*ACTIVITY*. Would it be possible to copy exactly the lines from the one containing "Task: Click the 72.4% human completion rate" to the end of the entries, including both and nothing else?

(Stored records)
----
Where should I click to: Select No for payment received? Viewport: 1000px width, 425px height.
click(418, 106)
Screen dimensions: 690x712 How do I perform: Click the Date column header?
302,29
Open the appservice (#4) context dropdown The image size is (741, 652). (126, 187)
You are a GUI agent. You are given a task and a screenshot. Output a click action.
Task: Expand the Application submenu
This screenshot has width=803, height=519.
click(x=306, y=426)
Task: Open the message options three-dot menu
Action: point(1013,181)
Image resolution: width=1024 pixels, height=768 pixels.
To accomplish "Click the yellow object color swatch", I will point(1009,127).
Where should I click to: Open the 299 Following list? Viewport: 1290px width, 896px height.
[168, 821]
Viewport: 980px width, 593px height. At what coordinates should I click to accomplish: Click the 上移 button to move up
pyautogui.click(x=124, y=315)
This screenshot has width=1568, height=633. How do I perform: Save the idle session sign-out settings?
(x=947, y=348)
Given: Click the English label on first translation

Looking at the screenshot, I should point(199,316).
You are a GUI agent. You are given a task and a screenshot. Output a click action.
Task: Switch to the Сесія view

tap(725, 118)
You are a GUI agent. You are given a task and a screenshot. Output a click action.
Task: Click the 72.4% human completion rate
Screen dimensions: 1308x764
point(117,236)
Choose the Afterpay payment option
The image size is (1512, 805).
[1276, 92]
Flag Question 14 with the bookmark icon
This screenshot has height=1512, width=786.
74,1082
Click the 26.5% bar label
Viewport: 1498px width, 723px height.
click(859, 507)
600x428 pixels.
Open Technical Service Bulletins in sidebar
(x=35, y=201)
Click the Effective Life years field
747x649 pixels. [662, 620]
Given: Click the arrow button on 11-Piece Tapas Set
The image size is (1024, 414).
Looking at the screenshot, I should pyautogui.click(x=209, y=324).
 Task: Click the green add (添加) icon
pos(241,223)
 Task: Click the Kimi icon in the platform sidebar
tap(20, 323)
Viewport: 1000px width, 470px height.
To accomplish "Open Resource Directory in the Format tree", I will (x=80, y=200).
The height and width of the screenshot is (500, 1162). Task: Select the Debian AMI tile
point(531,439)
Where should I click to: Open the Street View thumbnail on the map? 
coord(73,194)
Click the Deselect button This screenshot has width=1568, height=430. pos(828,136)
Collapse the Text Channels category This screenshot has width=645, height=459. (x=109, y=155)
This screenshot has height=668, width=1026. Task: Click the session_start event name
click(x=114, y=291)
----
*SOLUTION BELOW*.
Task: Click the 72.4% human completion rate
Screen dimensions: 1308x764
point(117,236)
Choose the Afterpay payment option
The image size is (1512, 805).
[1276, 92]
Flag Question 14 with the bookmark icon
This screenshot has height=1512, width=786.
74,1082
Click the 26.5% bar label
Viewport: 1498px width, 723px height.
click(859, 507)
600x428 pixels.
Open Technical Service Bulletins in sidebar
(x=35, y=201)
Click the Effective Life years field
747x649 pixels. [662, 620]
Given: Click the arrow button on 11-Piece Tapas Set
The image size is (1024, 414).
Looking at the screenshot, I should pyautogui.click(x=209, y=324).
 Task: Click the green add (添加) icon
pos(241,223)
 Task: Click the Kimi icon in the platform sidebar
tap(20, 323)
Viewport: 1000px width, 470px height.
To accomplish "Open Resource Directory in the Format tree", I will (x=80, y=200).
The height and width of the screenshot is (500, 1162). Task: Select the Debian AMI tile
point(531,439)
Where should I click to: Open the Street View thumbnail on the map? 
coord(73,194)
Click the Deselect button This screenshot has width=1568, height=430. pos(828,136)
Collapse the Text Channels category This screenshot has width=645, height=459. (x=109, y=155)
This screenshot has height=668, width=1026. Task: Click the session_start event name
click(x=114, y=291)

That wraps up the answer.